Rewrite every line of the material below as a numbered list, skipping blank lines and omitting the pictures.
** START **
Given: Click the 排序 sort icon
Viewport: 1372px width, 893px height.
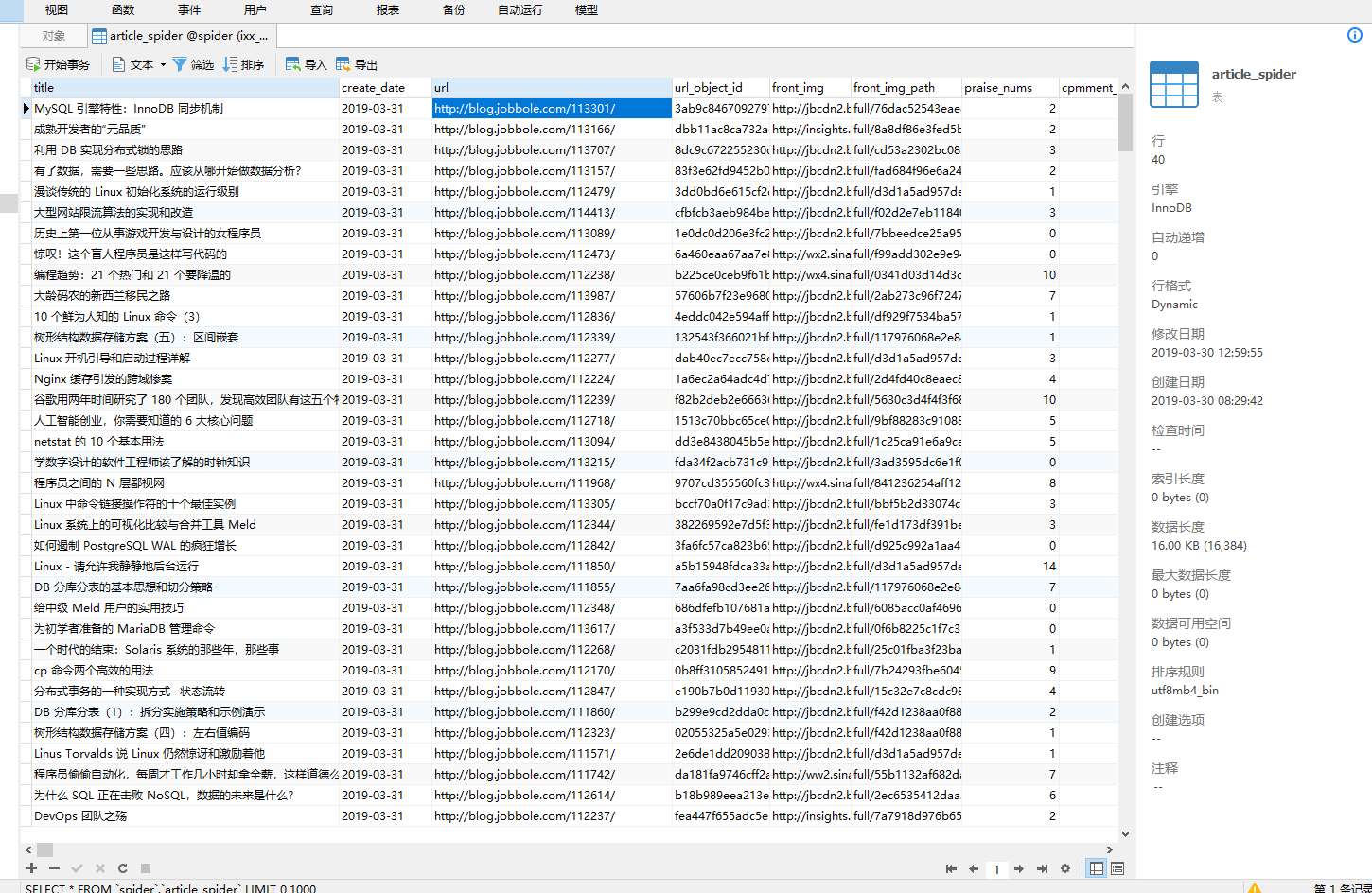Looking at the screenshot, I should (x=230, y=64).
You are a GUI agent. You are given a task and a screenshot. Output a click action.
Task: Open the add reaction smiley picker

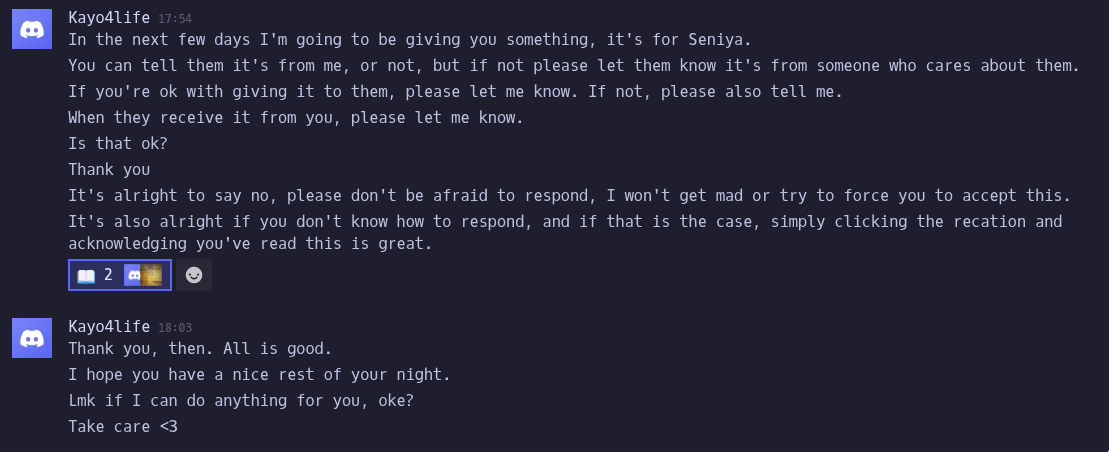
** END **
Solution to this problem ▸
1. Given: Click the 排序 sort icon
2. Viewport: 1372px width, 893px height.
3. Looking at the screenshot, I should (x=230, y=64).
4. You are a GUI agent. You are given a task and a screenshot. Output a click action.
5. Task: Open the add reaction smiley picker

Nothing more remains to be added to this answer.